One of the reasons I liked the song is it takes two hands. The left hand plays a repeating bass line while the right hand plays the melody. Playing the piano with two hands is some trick, trust me.
The recital was on a Saturday morning, and we showed up with a large group of children and their parents. I was one of only two or three adults in this class. My spot in the program was about two thirds through.
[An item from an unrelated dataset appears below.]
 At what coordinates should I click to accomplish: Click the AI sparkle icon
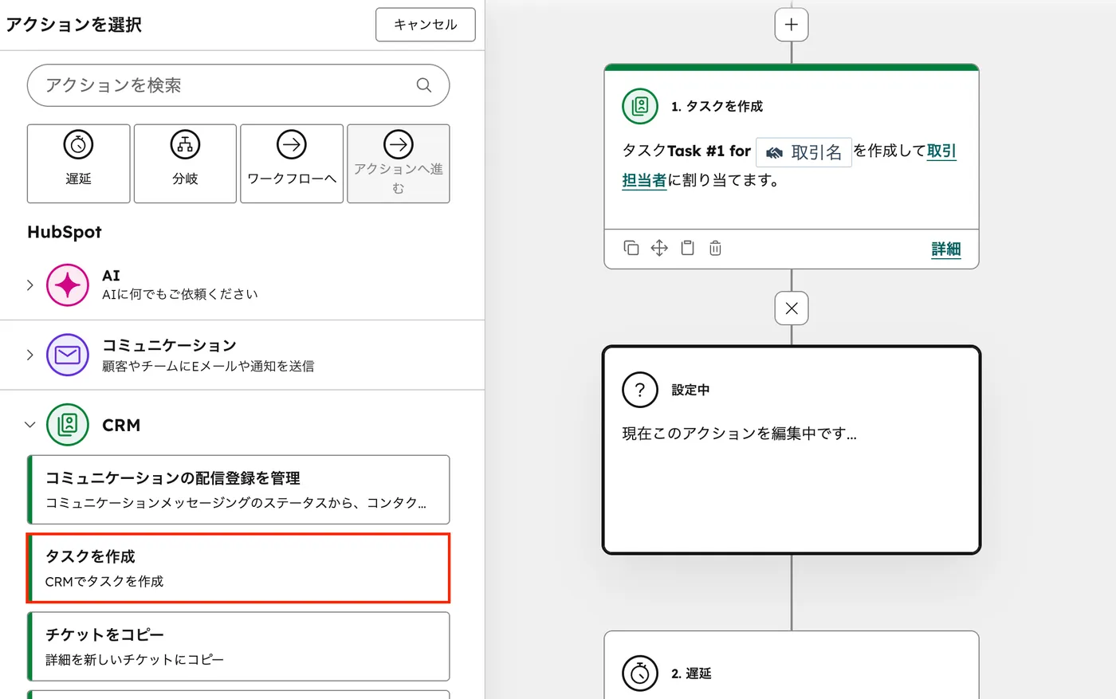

I took my seat at the piano and began to play the Ukraine Bell Carol. Then I noticed my hands were shaking as if I had come down suddenly with a bad case of Parkinson’s or MS. I had no inkling this was about to happen. Of course, distracted by what these things at the end of my arms were doing, I managed to miss a few notes. It did not get better as I approached the end of the song and I decided to act as if nothing was unusual and I was supposed to play the song through twice. I missed fewer notes the second time through the piece. But try as I might I was unable to gain full control of the shaking hands. When I stood to take a bow, the audience was polite with applause.
For many reasons, this song is lodged in my brain. I was so happy to come across it earlier today.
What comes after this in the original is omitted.